Re: Image deconvolution with the Wiener filter

1) Watch the bit depth of the image.  If at some point during the
process, your image or PSF reverts to an 8-bit bit depth, information
is lost and cannot be retained.

They are always floating point images.

2) Watch the noise.  You are adding noise to the image, but not the
PSF.  Thus your PSF has higher spatial frequency information than your
image.  Dividing by it in frequency space will over-amplify the noise
in the image.

Are you sure about this?
I'm studying Image Restoration from "Digital Image Processing" by
Gonzales which uses the following notation (which is the same used in
that page of wikipedia I posted).
The model is the following:
g(x, y) = h(x, y)*f(x, y) + n(x, y) where:
g = degraded image
h = degradation function (blurring)
f = original image
n = additive noise
In the fourier domain it becomes:
G(u, v) = H(u, v)F(u, v) + N(u, v)
That said, H is the PSF and it doesn't take into account the additive
noise.
Moreover, if you look at the wiener equation here:
http://en.wikipedia.org/wiki/Wiener_deconvolution
H is just the fourier transform of the degradation function (impulse
response) h.
Furthermore, for example, the inverse filtering technique supposes to
know the degradation function H, and then calculate:
Finv = G / H = F + N / H
And the problem of this approach is exactly what you said: even small
noise could be amplified at high frequencies.
The Wiener filter tries to avoid this by incorporating statistical
characteristics of noise, and its equation is:

Finv = (1 / H) * (|H|^2 / (|H|^2 + Sn/Sf))

where:
H = fourier transform of the PSF h (without noise)
Sn = |N|^2 = power spectrum of the noise
Sf = |F|^2 = power spectrum of the undegraded image

3) In practical situations, you do not have a non-blurred image, nor a
model of the PSF.  I would suggest using the 'temp2' as a tuning
parameter, which makes the equation a 'pseudo-inverse' filter.

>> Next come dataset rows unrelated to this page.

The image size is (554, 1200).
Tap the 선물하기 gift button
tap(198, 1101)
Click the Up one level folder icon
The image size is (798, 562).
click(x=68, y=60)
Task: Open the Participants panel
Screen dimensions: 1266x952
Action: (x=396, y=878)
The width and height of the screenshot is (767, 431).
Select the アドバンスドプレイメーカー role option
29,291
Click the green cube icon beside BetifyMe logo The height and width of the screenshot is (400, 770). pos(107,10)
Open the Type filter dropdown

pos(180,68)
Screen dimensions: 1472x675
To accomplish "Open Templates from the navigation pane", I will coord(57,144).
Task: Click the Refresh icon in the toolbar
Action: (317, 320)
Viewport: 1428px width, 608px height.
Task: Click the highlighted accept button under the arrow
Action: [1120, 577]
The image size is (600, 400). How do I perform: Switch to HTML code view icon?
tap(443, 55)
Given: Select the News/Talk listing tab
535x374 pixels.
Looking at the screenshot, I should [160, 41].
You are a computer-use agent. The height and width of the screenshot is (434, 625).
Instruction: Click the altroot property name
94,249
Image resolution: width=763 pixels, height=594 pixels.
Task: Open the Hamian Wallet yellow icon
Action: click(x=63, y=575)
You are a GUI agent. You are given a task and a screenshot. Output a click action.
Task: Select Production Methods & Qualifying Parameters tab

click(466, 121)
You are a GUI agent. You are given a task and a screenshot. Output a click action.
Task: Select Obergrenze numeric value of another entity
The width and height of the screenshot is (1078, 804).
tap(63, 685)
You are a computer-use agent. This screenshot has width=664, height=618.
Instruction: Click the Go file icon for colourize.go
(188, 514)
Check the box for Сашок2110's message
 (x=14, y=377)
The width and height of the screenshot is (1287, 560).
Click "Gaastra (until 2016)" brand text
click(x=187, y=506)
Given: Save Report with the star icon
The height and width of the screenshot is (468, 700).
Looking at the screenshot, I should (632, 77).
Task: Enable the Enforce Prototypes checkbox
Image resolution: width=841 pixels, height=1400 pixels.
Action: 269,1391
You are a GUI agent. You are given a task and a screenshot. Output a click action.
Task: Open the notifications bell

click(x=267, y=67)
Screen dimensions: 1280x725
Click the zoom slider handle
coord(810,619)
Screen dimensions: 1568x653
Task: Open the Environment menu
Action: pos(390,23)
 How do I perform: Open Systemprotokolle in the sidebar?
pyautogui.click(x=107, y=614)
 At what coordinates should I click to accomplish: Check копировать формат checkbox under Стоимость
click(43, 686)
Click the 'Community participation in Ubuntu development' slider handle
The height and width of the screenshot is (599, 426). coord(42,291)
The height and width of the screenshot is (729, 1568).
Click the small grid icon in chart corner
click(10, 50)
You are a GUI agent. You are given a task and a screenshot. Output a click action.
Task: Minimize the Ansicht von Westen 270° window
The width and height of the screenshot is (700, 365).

You are right, we don't always have Sn and/or Sf, in fact there a
simpler version of the filter where a costant K takes the place of Sn/
Sf, but in this example we have everything; therefore I'm confident to
obtain good results :)

4) Watch the edges.  Unless you apply a hamming window (or similar) or
'reflect' the image outward to the next 2^N size, your deconvolution
will be affected by edge ringing.

Yes, once I understand where I'm going wrong I'll think about
padding :)
Thanks for all your hints!
.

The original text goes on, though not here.